● What you should do: Rewrite the passage in the beauty-brand article below, starting at "Taking your idea" and ending at "the beauty industry.", with "Packaging Designer" changed to "Product Designer" wherever it appears.

● Text to read:
────────
Taking your idea from a dream to an actual business is hard AF.
For many of us, we seek high and low searching for business tips to prepare us for the crazy entrepreneurship journey ahead, but for entrepreneur Rose Reynolds, “If I knew how much work [starting a business] was going to take, I probably would’ve been so intimidated that I wouldn’t have started.”
From 9-5, Rose is a 24-year-old Packaging Designer, and then an entrepreneur by night. She was always interested in the beauty industry and wanted to be a part of it, but didn’t really know what role she could play other than the consumer until she secured an internship at Wander Beauty as a Packaging Designer. From there, more doors opened for several short-term freelance opportunities with indie beauty brands that helped her get more familiar with what really goes on inside the beauty industry.
During this time, what inspired Rose to start her own brand was the lack of scope in products, moisturizers specifically, in new or small skincare companies. As Rose told me, “The focus tends to be on the variety of SKUs, which leads companies to make ‘one-size fits all’ products. My unique skin type would rarely validate their claims of being the perfect moisturizer for ‘every skin type.’ And that’s when Faraç Beauty came about.”
Recently, we caught up with Rose and learned all about what goes into taking a beauty product from idea to launch. Keep reading to learn about the process!
What did Faraç Beauty look like in the very beginning?
My initial vision was to have a brand that had a variety of moisturizers during the first launch for the customers to choose from others, aside from what I typically have seen from other brands. Typically most brands will have just one moisturizer and it’s supposed to be for everyone, and one eye cream, one toner, etc. My initial goal was to try to cover as many people in the first launch as possible and obviously expand more later. I decided to focus on moisturizers specifically because it’s pretty much that step in your skincare routine that you’re not entertaining enough.
How did you decide what type of team members you needed to have to go from idea to launch?
────────
● Dataset content:
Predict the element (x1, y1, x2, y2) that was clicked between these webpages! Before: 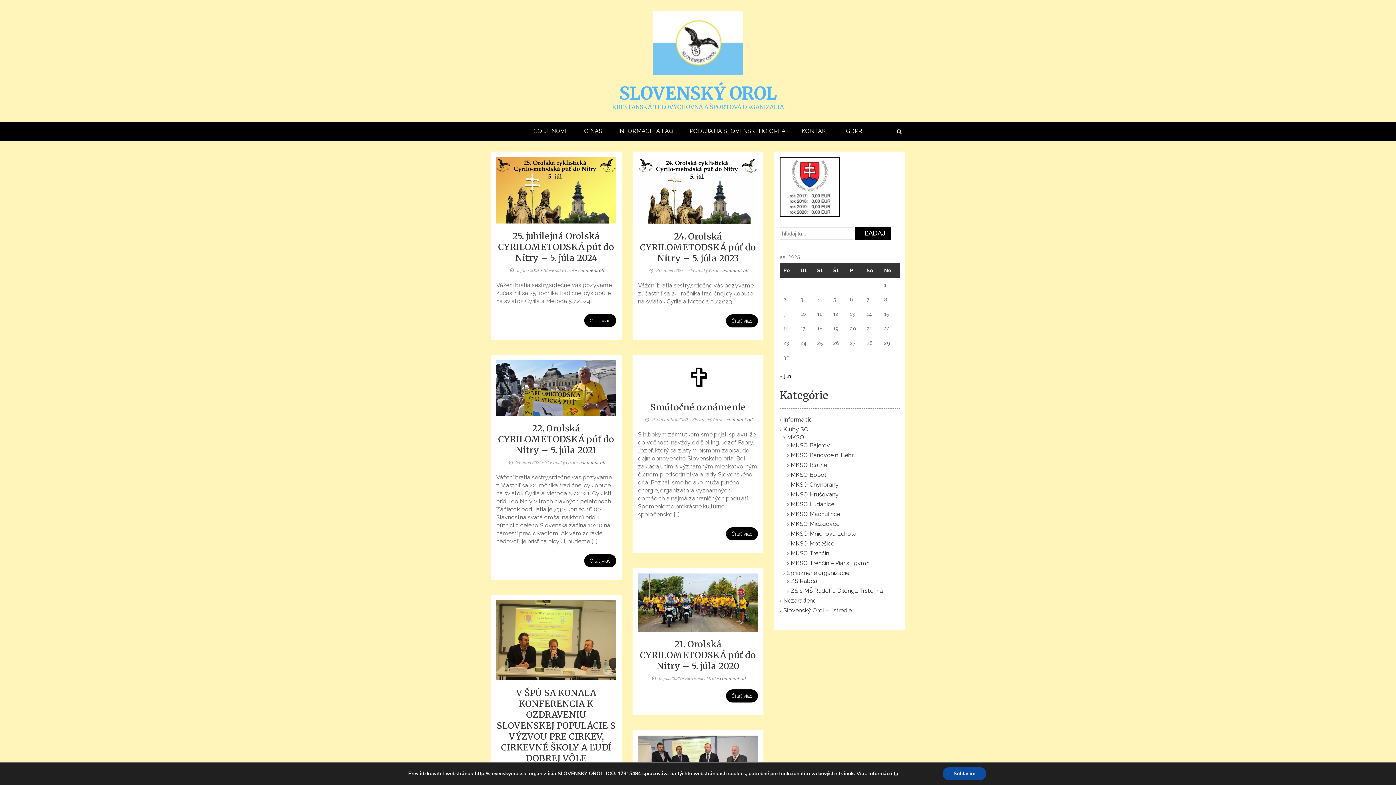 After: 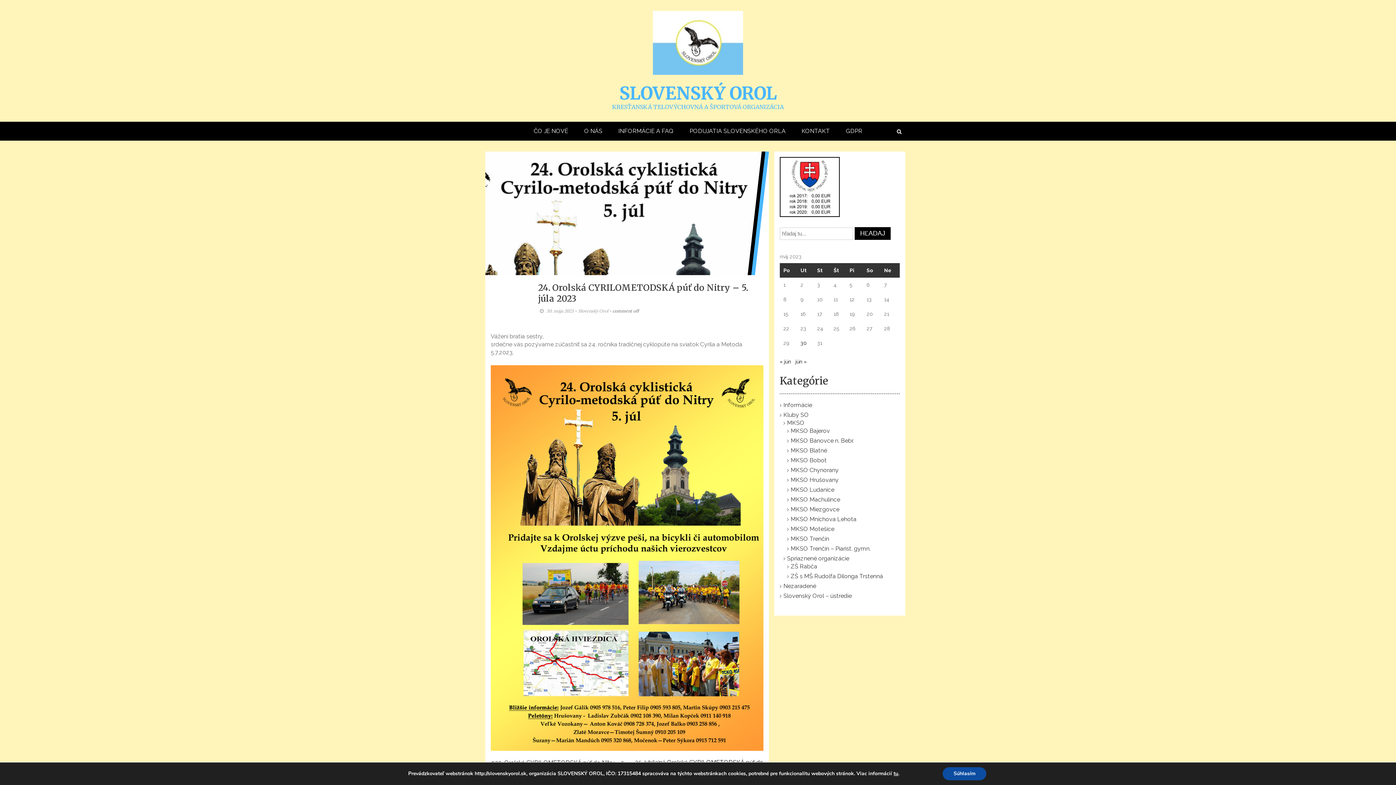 Action: label:  30. mája 2023 bbox: (647, 267, 683, 273)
────────
● Result of the task:
Taking your idea from a dream to an actual business is hard AF.
For many of us, we seek high and low searching for business tips to prepare us for the crazy entrepreneurship journey ahead, but for entrepreneur Rose Reynolds, “If I knew how much work [starting a business] was going to take, I probably would’ve been so intimidated that I wouldn’t have started.”
From 9-5, Rose is a 24-year-old Product Designer, and then an entrepreneur by night. She was always interested in the beauty industry and wanted to be a part of it, but didn’t really know what role she could play other than the consumer until she secured an internship at Wander Beauty as a Product Designer. From there, more doors opened for several short-term freelance opportunities with indie beauty brands that helped her get more familiar with what really goes on inside the beauty industry.